Soubesse o homem sonhar, perceberia que a prata na superfície da água é a prata verdadeira. Sonharia pegar em toda aquela prata e comprar tudo o que não se compra: o ocaso de Junho sobre a barra de Lisboa ou um banco no Jardim da Estrela para se sentar naquelas tardes de Janeiro em que o Sol não disfarça o frio mas a companhia nos mantém quentes. Coisas assim.

Saberia, como só quem sonha sabe, que se pode adivinhar um futuro improvável. Saberia ainda que quando, inevitavelmente, esse futuro não chegasse, isso não seria doloroso, não seria uma desilusão. Saberia que sonhar é como saber que se pode voar como a gaivota e ao mesmo tempo saber que é impossível voar quando não se é uma gaivota.

Perceberia, enfim, que o sonho afinal não comanda a vida. Porque o sonho é a vida. É a parte da vida que nos mantém conscientes da vida real, aquela que não é sonho.
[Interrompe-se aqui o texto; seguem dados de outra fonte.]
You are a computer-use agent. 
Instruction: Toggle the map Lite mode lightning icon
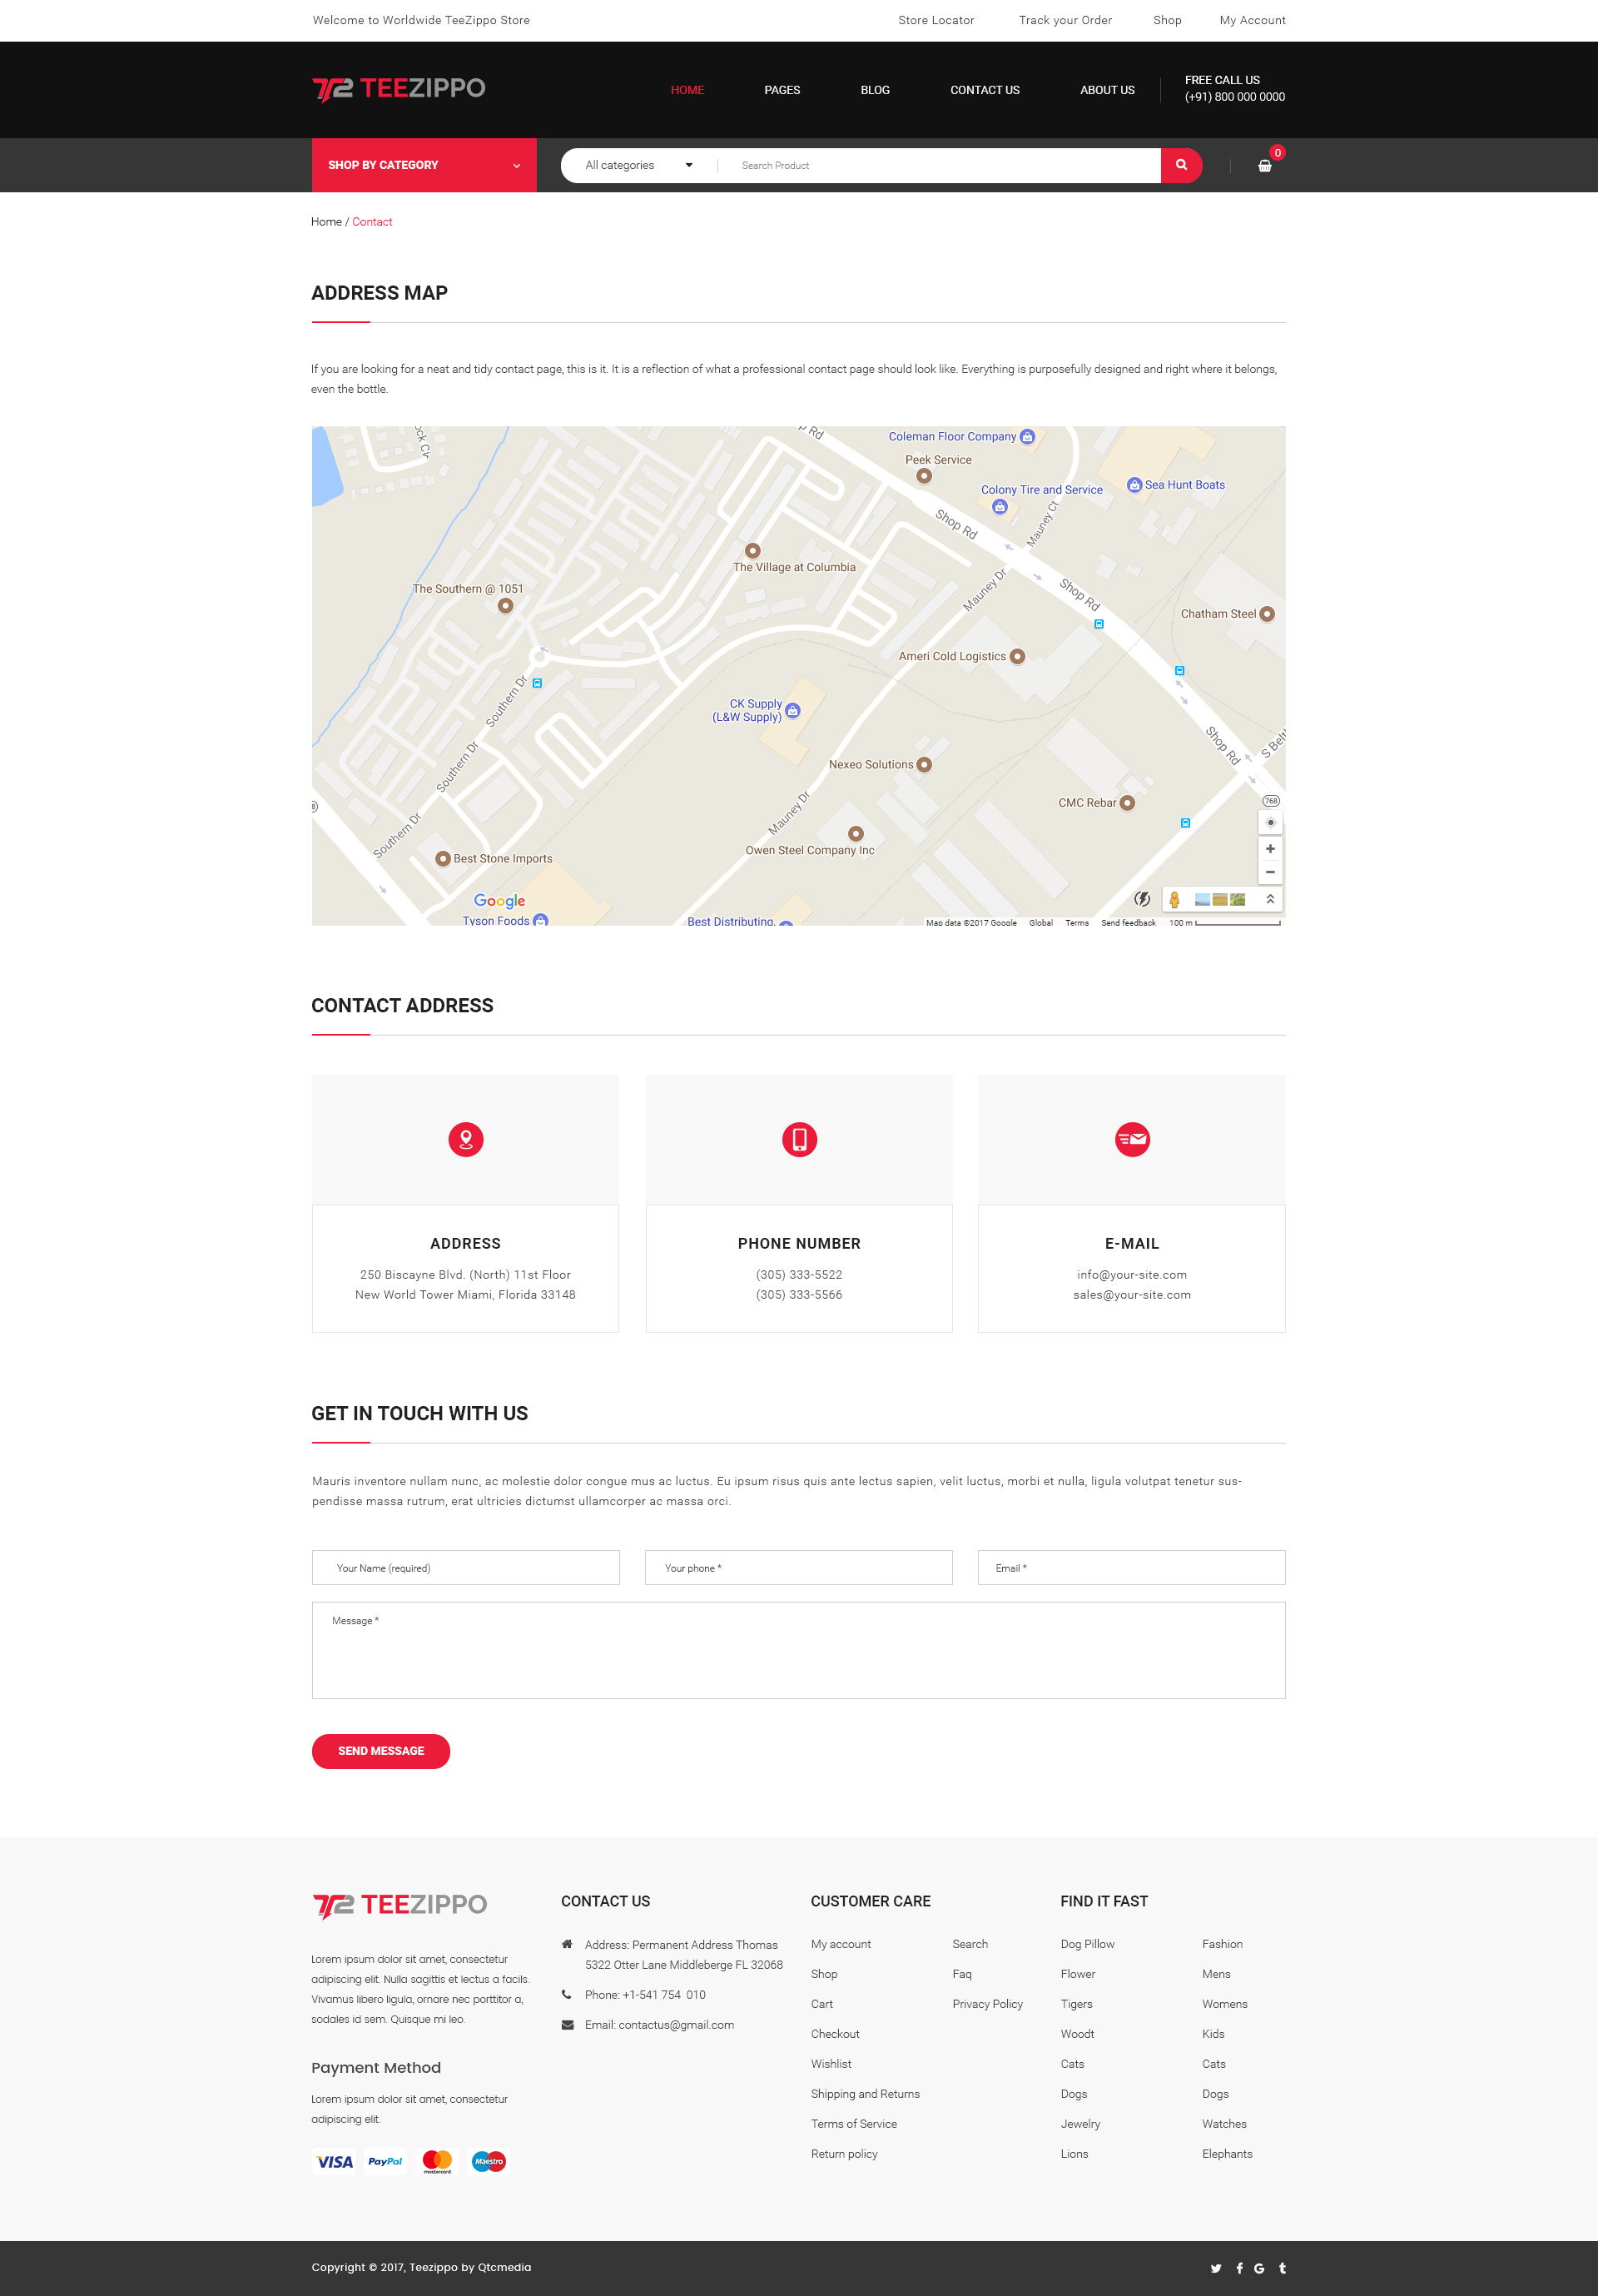(x=1142, y=899)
Que nos dá a distância para perceber que a realidade por vezes supera o absurdo e, exactamente por isso, nos deixa a doce dúvida sobre a possibilidade de concretizar o que sonhamos. O que às vezes acontece.

Se o homem soubesse sonhar, tinha ali ficado a perder-se em sonhos de prata, de ouro e de aventuras, embalados pelas ondas do rio e pela sedução laranja que o horizonte de Lisboa às vezes forma a poente.

Mas não sabia sonhar.

Levantou-se, virou as costas as costas ao rio e voltou para casa.